Only one stretch of the records below is wanted: the lines from the one holding "Given: Click the Commenti speech bubble icon" through the one holding "Screen dimensions: 567x378". Return it exactly, both ends included.

===== INFORMATION PROVIDED

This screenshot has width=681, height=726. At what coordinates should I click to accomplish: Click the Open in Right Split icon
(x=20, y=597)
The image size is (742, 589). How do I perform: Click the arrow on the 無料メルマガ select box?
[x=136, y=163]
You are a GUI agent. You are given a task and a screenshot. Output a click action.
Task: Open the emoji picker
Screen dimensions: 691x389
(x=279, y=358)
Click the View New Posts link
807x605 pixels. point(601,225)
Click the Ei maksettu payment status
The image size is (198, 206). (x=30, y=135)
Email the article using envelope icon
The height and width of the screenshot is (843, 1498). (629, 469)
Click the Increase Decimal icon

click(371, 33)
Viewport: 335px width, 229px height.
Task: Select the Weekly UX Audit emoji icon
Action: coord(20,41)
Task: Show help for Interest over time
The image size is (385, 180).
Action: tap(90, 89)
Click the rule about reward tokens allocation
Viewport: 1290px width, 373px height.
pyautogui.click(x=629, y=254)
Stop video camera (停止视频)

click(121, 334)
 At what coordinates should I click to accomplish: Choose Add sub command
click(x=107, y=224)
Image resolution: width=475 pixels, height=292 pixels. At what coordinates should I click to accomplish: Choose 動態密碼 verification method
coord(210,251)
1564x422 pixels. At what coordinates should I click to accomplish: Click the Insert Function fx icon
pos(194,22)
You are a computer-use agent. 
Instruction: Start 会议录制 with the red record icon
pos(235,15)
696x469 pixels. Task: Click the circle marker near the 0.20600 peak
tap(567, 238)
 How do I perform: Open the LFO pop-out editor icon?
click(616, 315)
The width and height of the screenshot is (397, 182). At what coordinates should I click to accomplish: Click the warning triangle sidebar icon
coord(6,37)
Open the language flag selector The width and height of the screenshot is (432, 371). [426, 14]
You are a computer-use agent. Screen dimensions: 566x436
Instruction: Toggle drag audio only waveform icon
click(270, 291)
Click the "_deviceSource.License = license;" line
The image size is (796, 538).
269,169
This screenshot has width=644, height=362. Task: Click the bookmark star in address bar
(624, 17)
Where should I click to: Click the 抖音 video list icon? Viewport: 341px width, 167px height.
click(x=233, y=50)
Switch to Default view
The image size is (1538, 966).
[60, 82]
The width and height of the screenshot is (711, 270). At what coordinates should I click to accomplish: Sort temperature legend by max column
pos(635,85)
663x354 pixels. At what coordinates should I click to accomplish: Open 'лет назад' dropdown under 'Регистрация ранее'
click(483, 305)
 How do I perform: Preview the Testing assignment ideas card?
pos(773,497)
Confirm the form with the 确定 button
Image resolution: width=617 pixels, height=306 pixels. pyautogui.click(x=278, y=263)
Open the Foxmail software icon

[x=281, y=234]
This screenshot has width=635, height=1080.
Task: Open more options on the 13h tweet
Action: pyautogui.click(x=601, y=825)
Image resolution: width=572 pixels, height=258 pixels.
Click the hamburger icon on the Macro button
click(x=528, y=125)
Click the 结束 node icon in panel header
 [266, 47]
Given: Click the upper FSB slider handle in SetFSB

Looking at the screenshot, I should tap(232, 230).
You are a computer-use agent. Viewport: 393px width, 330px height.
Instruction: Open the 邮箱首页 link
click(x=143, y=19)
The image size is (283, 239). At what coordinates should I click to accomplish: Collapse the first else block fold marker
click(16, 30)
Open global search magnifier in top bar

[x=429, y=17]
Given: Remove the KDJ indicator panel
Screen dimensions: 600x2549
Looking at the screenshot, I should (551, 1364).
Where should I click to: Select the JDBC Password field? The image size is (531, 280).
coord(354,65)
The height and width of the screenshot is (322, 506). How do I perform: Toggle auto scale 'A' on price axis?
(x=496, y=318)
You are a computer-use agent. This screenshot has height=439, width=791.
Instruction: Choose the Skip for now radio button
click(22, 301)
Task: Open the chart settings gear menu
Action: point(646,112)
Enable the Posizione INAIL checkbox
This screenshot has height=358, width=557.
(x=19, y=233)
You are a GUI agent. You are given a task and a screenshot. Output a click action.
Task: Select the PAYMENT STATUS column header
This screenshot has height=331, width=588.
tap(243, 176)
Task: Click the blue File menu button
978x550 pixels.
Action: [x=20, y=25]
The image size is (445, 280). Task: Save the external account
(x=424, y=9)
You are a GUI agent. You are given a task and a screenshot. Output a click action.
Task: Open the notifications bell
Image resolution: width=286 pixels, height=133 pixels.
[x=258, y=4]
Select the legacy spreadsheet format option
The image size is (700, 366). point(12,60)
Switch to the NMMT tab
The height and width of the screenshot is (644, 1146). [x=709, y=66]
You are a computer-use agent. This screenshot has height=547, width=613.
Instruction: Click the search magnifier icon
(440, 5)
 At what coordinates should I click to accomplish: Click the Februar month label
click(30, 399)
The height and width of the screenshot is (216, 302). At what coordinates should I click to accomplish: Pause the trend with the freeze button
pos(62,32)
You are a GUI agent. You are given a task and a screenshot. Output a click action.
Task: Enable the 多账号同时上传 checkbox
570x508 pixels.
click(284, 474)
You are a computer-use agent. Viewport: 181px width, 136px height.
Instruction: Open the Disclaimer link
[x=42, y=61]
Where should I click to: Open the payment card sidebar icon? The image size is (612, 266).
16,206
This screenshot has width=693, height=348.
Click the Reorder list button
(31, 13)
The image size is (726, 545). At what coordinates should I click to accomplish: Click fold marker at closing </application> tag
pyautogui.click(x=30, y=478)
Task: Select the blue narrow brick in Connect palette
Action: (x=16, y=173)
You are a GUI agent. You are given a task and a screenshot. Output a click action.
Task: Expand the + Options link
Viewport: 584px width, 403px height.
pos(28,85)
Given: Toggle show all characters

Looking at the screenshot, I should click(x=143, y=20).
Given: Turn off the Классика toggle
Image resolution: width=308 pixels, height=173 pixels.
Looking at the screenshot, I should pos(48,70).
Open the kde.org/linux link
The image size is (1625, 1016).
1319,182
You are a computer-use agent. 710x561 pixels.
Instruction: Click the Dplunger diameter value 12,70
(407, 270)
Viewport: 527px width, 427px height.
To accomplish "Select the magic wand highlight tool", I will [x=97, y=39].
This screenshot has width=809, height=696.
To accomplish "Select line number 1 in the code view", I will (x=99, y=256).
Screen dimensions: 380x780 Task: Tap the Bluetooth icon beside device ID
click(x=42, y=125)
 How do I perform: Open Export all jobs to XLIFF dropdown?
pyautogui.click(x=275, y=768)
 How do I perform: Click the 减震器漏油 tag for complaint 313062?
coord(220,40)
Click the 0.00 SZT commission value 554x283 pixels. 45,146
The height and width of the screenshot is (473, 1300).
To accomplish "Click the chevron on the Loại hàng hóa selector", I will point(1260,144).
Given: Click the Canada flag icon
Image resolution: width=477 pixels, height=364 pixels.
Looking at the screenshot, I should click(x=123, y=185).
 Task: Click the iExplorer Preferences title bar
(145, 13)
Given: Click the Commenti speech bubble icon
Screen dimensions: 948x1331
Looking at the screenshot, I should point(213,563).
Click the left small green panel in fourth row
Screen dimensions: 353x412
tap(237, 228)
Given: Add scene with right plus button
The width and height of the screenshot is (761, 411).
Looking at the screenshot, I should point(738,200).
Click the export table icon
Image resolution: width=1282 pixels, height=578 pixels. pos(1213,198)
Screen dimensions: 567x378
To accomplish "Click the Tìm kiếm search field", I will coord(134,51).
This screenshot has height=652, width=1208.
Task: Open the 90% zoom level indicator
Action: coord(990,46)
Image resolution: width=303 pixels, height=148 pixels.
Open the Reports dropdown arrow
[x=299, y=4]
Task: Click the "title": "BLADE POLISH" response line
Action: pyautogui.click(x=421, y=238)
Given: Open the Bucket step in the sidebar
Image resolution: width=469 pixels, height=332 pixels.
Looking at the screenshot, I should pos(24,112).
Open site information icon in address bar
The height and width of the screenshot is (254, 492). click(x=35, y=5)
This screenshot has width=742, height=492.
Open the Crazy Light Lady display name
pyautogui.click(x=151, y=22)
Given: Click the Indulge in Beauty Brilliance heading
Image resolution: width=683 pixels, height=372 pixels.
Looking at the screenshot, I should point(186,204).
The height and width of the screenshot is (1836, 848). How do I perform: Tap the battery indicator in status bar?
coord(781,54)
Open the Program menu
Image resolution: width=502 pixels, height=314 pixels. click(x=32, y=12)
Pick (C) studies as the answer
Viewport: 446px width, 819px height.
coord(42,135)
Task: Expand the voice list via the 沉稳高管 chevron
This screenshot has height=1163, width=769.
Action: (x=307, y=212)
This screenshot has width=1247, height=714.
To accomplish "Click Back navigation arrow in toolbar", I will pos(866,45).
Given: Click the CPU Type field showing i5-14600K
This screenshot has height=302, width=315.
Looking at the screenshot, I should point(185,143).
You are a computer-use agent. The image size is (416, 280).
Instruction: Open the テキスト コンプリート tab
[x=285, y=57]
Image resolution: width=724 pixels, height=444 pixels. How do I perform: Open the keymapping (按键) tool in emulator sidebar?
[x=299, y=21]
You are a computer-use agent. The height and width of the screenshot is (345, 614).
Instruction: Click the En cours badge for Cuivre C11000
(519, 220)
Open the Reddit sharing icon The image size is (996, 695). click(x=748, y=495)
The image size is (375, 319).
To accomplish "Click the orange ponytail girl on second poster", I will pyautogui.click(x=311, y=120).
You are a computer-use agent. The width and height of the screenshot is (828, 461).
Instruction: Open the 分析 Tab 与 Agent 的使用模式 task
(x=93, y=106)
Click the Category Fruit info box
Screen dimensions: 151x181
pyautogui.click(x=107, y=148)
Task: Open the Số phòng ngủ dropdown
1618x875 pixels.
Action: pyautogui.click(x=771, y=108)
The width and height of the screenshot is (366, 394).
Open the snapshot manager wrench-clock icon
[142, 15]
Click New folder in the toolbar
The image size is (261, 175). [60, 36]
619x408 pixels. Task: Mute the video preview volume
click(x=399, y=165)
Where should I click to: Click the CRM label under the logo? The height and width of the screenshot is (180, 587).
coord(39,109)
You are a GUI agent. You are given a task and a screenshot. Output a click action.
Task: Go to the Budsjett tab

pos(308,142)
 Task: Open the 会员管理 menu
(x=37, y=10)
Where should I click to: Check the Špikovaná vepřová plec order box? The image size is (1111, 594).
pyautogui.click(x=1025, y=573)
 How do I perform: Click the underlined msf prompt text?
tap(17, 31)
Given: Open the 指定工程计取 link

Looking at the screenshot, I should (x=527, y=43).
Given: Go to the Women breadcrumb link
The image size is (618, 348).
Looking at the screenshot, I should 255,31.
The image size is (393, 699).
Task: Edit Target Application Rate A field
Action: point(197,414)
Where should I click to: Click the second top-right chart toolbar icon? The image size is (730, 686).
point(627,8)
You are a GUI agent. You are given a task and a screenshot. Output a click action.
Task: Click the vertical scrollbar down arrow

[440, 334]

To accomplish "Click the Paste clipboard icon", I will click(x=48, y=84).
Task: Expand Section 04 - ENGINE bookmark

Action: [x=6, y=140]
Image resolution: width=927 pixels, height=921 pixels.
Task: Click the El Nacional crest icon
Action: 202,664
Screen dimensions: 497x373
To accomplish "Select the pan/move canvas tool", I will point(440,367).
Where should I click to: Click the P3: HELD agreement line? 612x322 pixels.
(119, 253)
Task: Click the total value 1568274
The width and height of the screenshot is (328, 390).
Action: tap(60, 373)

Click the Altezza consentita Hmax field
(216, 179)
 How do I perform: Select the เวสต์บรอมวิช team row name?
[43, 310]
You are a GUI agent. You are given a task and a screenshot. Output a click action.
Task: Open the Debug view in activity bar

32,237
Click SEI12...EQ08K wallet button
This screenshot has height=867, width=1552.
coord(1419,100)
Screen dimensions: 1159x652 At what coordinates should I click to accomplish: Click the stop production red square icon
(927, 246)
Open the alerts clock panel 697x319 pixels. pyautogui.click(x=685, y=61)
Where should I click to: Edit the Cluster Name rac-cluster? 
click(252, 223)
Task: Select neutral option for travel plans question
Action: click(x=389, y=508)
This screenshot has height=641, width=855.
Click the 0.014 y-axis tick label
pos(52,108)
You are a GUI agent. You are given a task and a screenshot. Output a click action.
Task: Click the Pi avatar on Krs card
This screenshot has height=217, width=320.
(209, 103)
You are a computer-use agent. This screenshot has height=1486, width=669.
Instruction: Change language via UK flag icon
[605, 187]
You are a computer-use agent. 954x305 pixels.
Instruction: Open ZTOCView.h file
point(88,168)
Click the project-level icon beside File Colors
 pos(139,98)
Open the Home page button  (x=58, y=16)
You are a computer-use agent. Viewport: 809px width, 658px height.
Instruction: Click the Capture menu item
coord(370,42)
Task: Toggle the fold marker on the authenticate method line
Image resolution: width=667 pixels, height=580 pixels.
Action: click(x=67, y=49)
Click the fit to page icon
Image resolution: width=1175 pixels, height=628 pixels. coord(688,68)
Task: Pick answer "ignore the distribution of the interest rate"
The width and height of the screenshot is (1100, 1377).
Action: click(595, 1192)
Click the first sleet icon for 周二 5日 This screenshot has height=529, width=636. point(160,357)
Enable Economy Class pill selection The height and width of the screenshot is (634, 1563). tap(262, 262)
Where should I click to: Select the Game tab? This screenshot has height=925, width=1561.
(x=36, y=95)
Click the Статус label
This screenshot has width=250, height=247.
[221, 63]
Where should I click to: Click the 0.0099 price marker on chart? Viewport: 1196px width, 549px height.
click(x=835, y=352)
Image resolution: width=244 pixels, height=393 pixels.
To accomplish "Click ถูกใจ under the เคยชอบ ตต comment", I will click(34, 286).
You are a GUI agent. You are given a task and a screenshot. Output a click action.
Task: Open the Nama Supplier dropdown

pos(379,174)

==========

» YOUR SOLUTION:
Given: Click the Commenti speech bubble icon
Screen dimensions: 948x1331
Looking at the screenshot, I should point(213,563).
Click the left small green panel in fourth row
Screen dimensions: 353x412
tap(237, 228)
Given: Add scene with right plus button
The width and height of the screenshot is (761, 411).
Looking at the screenshot, I should point(738,200).
Click the export table icon
Image resolution: width=1282 pixels, height=578 pixels. pos(1213,198)
Screen dimensions: 567x378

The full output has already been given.